[Your goal]
Repeat all entries below exactly as shown.

[Data for processing]
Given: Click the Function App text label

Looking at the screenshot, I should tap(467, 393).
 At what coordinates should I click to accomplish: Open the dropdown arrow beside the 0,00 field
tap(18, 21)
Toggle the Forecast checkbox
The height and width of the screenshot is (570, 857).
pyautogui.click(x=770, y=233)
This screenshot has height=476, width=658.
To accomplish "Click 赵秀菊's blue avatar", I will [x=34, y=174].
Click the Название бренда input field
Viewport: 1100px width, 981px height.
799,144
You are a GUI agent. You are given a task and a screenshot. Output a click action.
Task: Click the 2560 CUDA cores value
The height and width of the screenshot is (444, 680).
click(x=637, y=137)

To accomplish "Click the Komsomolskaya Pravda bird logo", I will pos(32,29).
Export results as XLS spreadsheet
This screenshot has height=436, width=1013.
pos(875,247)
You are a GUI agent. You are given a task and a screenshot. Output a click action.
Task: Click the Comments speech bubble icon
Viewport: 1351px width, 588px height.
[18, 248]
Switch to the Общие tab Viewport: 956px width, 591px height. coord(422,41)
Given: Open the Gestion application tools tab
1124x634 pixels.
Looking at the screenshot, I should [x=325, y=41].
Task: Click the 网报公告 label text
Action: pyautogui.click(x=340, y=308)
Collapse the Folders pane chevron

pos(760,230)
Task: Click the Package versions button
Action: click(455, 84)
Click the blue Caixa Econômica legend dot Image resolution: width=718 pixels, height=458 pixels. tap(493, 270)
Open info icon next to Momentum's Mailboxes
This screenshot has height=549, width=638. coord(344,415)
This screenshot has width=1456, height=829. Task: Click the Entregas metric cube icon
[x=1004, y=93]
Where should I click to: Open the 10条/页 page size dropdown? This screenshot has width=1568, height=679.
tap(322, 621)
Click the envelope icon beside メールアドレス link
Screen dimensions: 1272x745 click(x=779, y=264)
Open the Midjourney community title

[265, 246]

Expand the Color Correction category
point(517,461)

[Solved problem]
Given: Click the Function App text label

Looking at the screenshot, I should tap(467, 393).
 At what coordinates should I click to accomplish: Open the dropdown arrow beside the 0,00 field
tap(18, 21)
Toggle the Forecast checkbox
The height and width of the screenshot is (570, 857).
pyautogui.click(x=770, y=233)
This screenshot has height=476, width=658.
To accomplish "Click 赵秀菊's blue avatar", I will [x=34, y=174].
Click the Название бренда input field
Viewport: 1100px width, 981px height.
799,144
You are a GUI agent. You are given a task and a screenshot. Output a click action.
Task: Click the 2560 CUDA cores value
The height and width of the screenshot is (444, 680).
click(x=637, y=137)

To accomplish "Click the Komsomolskaya Pravda bird logo", I will pos(32,29).
Export results as XLS spreadsheet
This screenshot has height=436, width=1013.
pos(875,247)
You are a GUI agent. You are given a task and a screenshot. Output a click action.
Task: Click the Comments speech bubble icon
Viewport: 1351px width, 588px height.
[18, 248]
Switch to the Общие tab Viewport: 956px width, 591px height. coord(422,41)
Given: Open the Gestion application tools tab
1124x634 pixels.
Looking at the screenshot, I should [x=325, y=41].
Task: Click the 网报公告 label text
Action: pyautogui.click(x=340, y=308)
Collapse the Folders pane chevron

pos(760,230)
Task: Click the Package versions button
Action: click(455, 84)
Click the blue Caixa Econômica legend dot Image resolution: width=718 pixels, height=458 pixels. tap(493, 270)
Open info icon next to Momentum's Mailboxes
This screenshot has height=549, width=638. coord(344,415)
This screenshot has width=1456, height=829. Task: Click the Entregas metric cube icon
[x=1004, y=93]
Where should I click to: Open the 10条/页 page size dropdown? This screenshot has width=1568, height=679.
tap(322, 621)
Click the envelope icon beside メールアドレス link
Screen dimensions: 1272x745 click(x=779, y=264)
Open the Midjourney community title

[265, 246]

Expand the Color Correction category
point(517,461)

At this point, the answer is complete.